History, Modernity, and Counterfactuals: Walter Benjamin’s ‘Theses on the Philosophy of History’

History, Modernity, and Counterfactuals: Walter Benjamin’s ‘Theses on the Philosophy of History’

Christopher Prendergast (French, University of Cambridge)
Wednesday, September 29 / 4:00 PM
McCune Conference Room, 6020 HSSB

Historical explanation is the explanation of outcomes in terms of causal antecedents. All too often however the causal account becomes indistinguishable from a vindicatory narrative, the tale of outcomes told as a version of winners history, especially rampant in ideologies of modernity and modernization. Counterfactual thinking ‘the sphere of the might-have-been’ is, in suitably rigorous and disciplined a form, a check on that kind of triumphalism.  Benjamin’s Theses of the Philosophy of History offers one valuable way into that space. There are also potential spin-offs here for the discipline of literary history, especially as a counter to recent attempts to re-think literary history on the model of evolutionary biology.

Christopher Prendergast is Professor Emeritus in Modern French Literature, University of Cambridge; Fellow of King’s College Cambridge; Fellow of the British Academy; Honorary Professor, University of Copenhagen.

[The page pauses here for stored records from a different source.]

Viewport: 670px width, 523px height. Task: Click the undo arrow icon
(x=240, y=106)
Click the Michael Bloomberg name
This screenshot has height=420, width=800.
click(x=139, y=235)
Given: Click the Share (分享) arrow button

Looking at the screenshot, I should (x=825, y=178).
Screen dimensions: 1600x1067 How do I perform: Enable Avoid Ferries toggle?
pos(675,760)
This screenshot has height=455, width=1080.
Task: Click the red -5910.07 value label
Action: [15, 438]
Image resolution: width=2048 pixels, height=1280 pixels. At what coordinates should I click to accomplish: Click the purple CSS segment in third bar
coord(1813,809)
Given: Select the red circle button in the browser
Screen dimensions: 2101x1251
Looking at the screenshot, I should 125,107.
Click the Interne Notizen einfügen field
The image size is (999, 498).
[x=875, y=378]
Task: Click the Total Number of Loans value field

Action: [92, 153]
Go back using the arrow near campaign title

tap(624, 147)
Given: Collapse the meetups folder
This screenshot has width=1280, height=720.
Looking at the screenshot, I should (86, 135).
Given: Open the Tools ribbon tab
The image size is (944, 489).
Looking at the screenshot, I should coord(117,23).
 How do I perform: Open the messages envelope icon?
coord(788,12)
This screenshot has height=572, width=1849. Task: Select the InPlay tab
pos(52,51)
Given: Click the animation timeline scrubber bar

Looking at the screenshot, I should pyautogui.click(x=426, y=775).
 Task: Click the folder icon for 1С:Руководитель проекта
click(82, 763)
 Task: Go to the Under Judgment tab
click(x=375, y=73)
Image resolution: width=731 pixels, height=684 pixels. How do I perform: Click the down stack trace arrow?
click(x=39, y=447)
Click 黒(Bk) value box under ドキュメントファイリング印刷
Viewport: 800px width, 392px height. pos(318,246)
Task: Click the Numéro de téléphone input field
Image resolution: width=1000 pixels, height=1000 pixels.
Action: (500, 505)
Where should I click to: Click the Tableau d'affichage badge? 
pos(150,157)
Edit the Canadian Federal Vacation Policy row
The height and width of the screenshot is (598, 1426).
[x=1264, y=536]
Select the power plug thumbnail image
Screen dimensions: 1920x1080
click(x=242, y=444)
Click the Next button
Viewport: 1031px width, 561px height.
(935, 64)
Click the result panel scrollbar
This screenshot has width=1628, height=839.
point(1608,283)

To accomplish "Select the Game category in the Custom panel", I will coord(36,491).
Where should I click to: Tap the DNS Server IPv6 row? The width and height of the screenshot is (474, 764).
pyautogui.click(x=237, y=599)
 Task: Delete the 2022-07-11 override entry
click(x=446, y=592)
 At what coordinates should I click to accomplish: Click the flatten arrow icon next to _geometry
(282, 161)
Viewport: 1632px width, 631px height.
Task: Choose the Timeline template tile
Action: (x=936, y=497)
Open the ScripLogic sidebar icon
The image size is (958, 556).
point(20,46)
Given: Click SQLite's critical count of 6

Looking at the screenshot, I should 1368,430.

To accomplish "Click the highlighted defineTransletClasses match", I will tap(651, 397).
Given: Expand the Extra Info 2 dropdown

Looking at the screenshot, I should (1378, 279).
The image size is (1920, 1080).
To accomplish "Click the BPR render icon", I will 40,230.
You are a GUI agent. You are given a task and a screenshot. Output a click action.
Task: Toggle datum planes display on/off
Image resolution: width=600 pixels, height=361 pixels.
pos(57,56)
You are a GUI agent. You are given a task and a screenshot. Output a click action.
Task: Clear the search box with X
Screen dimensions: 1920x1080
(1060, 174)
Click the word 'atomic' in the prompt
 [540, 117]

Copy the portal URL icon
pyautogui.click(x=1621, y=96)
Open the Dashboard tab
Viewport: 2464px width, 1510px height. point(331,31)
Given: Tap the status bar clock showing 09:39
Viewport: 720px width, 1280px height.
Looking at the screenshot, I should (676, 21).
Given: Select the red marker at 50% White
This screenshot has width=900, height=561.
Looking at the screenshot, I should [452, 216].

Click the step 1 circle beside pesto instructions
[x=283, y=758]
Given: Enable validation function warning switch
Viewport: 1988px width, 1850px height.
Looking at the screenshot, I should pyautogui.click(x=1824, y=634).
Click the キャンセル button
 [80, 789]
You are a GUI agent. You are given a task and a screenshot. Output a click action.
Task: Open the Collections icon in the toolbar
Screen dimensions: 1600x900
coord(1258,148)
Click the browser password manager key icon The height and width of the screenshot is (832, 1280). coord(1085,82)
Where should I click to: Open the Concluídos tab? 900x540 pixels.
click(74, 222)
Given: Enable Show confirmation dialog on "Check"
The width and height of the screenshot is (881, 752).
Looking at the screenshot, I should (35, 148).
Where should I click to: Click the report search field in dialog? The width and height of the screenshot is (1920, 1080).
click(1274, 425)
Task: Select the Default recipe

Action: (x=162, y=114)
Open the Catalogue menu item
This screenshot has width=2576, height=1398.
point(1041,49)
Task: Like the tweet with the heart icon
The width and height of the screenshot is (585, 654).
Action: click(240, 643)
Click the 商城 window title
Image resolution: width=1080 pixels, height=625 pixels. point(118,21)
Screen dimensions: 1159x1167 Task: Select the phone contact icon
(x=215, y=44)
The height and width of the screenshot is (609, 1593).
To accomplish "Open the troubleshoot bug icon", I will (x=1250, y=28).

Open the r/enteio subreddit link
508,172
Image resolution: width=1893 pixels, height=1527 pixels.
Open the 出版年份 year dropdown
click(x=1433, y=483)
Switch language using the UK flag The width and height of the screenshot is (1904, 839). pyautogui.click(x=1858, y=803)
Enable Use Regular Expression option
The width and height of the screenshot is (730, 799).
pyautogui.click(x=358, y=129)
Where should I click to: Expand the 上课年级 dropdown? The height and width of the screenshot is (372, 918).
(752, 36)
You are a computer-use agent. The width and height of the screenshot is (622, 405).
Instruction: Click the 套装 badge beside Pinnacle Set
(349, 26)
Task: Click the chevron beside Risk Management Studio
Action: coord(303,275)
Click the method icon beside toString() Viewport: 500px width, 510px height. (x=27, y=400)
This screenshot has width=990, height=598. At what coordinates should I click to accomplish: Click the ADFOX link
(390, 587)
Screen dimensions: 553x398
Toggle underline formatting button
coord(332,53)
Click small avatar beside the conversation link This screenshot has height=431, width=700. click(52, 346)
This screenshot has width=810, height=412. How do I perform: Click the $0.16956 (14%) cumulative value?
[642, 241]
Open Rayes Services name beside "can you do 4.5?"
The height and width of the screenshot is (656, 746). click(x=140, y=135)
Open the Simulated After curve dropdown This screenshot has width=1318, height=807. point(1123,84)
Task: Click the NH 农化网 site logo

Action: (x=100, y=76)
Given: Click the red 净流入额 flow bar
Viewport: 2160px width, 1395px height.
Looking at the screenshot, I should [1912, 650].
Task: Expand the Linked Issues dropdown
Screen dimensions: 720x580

He is the author of Paris and the Nineteenth Century (1995), Debating World Literature (2004), Napoleon and History Painting: Antoine-Jean Gros’s La Bataille d’Eylau (1997), Spectacles of Realism: Body, Gender, Genre (1995, with Margaret Cohen), The Triangle of Representation (2000), The Order of Mimesis: Balzac, Stendhal, Nerval, Flaubert (1988), and  The Classic: Sainte-Beuve and the Nineteenth-century Culture Wars (2007), among others. He is also the general editor of the recent translation of Marcel Proust’s In Search of Lost Time (Penguin Classics).

Sponsored by the UCSB Series in Contemporary Literature, the Department of History, the Department of German, Slavic and Semitic Studies, the Program in Comparative Literature and the IHC.